Assuming that R2P is implemented using a rich data ISO 20022 messaging structure, then the service that can be delivered to consumers and merchants is enhanced significantly. Right now if I find myself looking my AMEX bill while going through my QuickBooks ledger and I come across something I don’t recognise (as happened recently when I spotted a charge for £70 from British Airways) I can double-click on the puzzling entry all I like but there is no further data to give to me. If I don’t recognise the merchant, which happens quite often, there’s no way of finding out who they really are. But in an R2P world when I see the a mystery payment and double-click on it, I’ll be able to see the invoice, bill or ticket that I’d forgotten about as well as confirmation of my instruction to pay (which is all secured under the hood using digital signatures). The R2P roadmap has already been set out in the UK and at least one of the traditional payment providers (MasterCard) has already signed up to it. The European R2P roadmap is due out in November and I imagine it will be broadly similar to the UK version. In the US, where it is known as request-for-payment (RfP) and is currently an option for the first phase of FedNow implementation, I hope that a similar, interoperable, standards-based approach will lead us toward global interoperability.

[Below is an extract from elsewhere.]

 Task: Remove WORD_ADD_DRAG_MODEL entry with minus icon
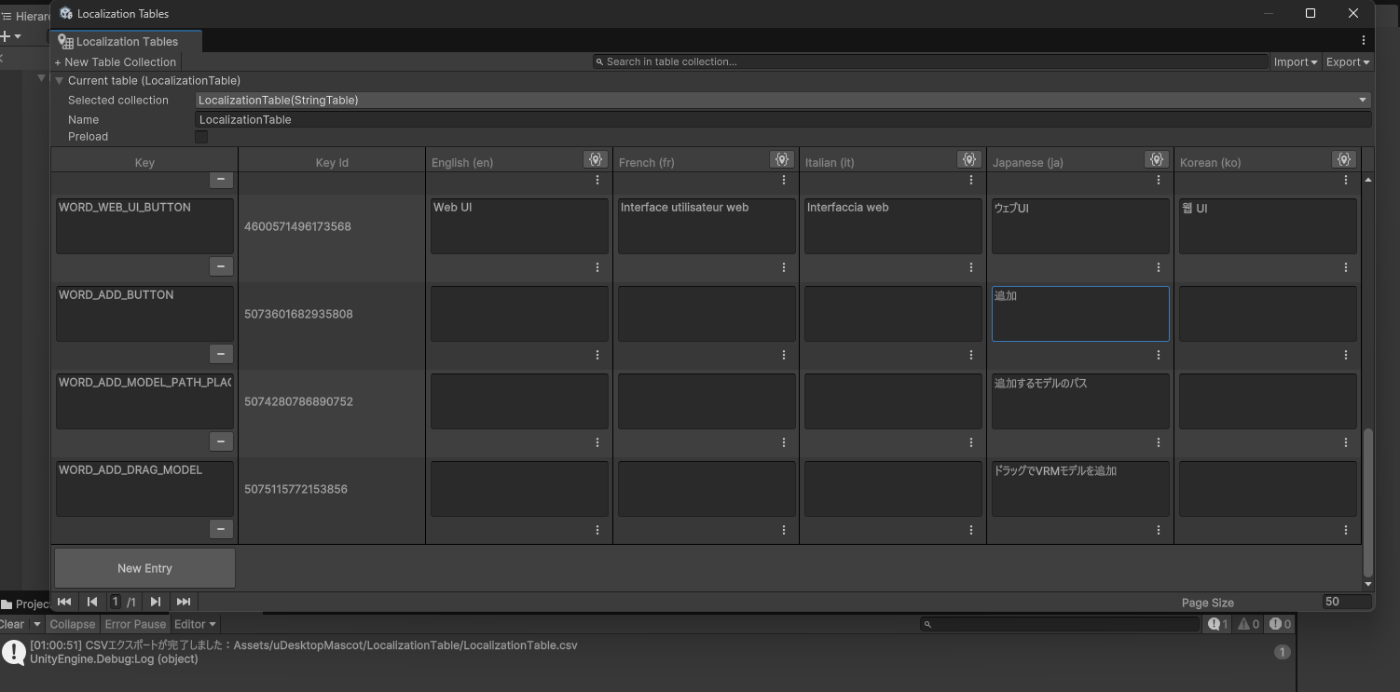(x=220, y=529)
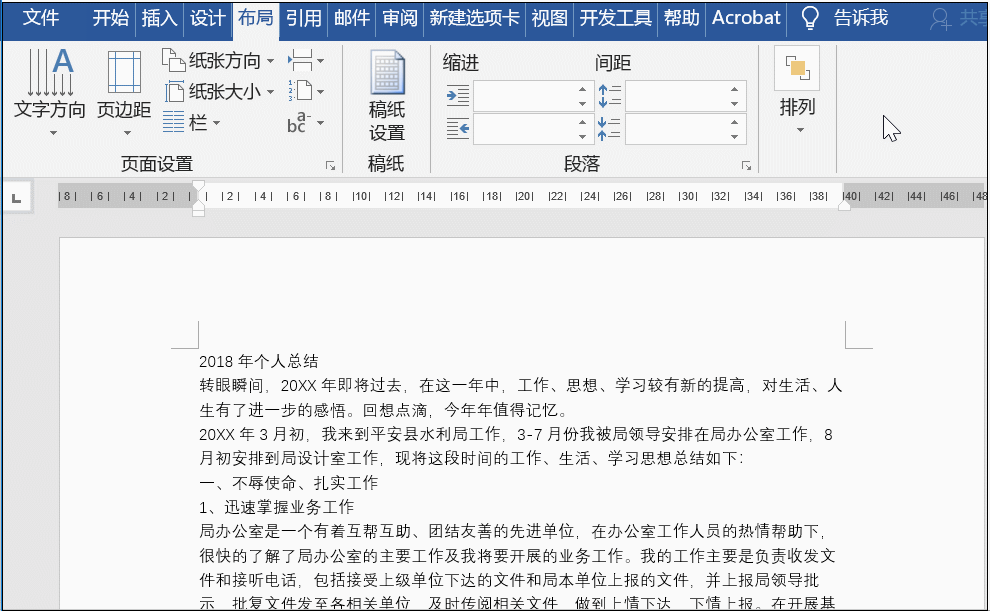The image size is (990, 611).
Task: Increase the spacing before value
Action: 738,90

Pie in the sky? I don’t think so, but it’s just my opinion.
The mobile handset is the obvious means to implement secure, authenticated payments. I go to a shop, buy something, wave my phone over the POS, the bill shows up on my phone, I enter my PIN to pay it and the bank instructs [an instant credit] transfer and confirms to the shop.

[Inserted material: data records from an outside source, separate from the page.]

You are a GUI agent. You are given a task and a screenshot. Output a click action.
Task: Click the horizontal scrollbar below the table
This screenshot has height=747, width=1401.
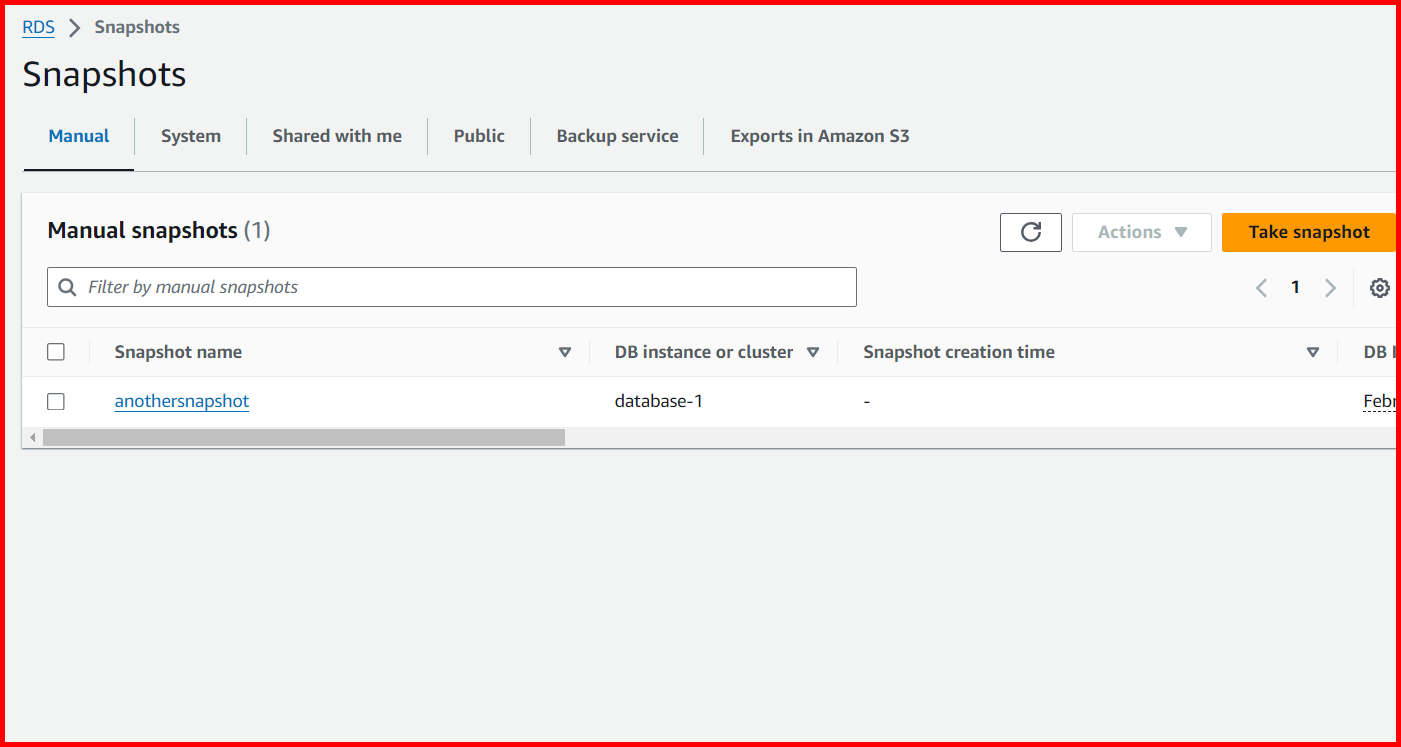click(300, 436)
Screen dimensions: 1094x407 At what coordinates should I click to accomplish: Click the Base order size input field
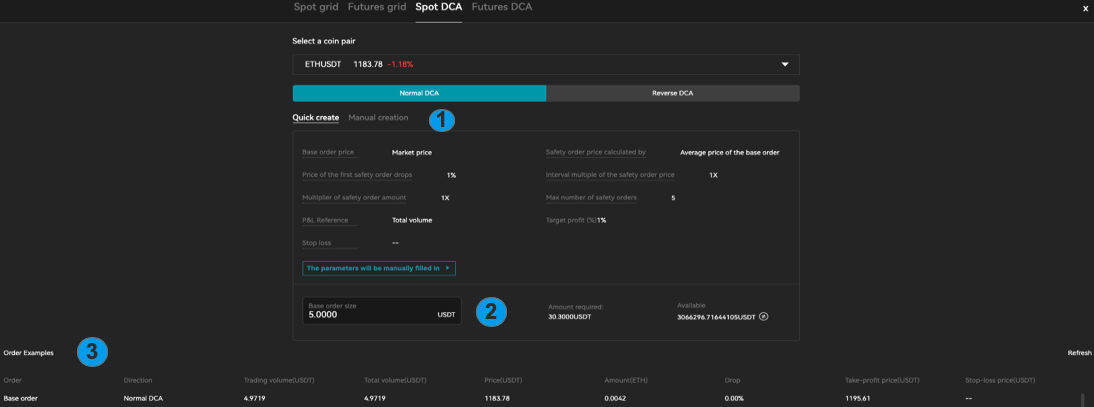(370, 313)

I wrote that in 2007, by the way, so the emergence of Le Third Scheme seems to me to be overdue! Now is the time for European payments to go over to an app-centric EPI (or a competitor) so the requirements for contact-free operation and omni-channel solutions will converge both off-line and online payments around the mobile phone. If this is true, then the barriers to replacing traditional card infrastructure retail POS become less relevant. This is why I suspect that the transition to instant credit app-only solutions might be quicker than many people anticipate. Perhaps cards won’t be necessary after all.
Pandemic Path Forward
The card imperative has weakened still further over this year, because the pandemic has accelerated trends in the payments space that make other possibilities significantly more likely than before the EPI was initially under consideration. All of this means is that as European payments go over to an app-centric EPI (or a competitor), so the requirements for contact-free operation and omni-channel solutions will converge off-line and online payments around the mobile phone. We are already seeing it the UK, where using QR codes to order in bars and restaurants is becoming the new normal, and I’m sure other countries are seeing the same. If this is true, then the barriers to replacing traditional card infrastructure at retail POS begin to fall away.
This convergence is why I suspect that the transition to instant credit app-only solutions might be quicker than many people anticipate, a suspicion that is emboldened by the number of such services that I see under development on top of open banking platforms in Europe right now.
As smarter people than me have pointed out, the mobile wallet is going to get rid of the card before it gets rid of cash, so there’s no need for Europe to compete on the card rails. It’s better to go around them.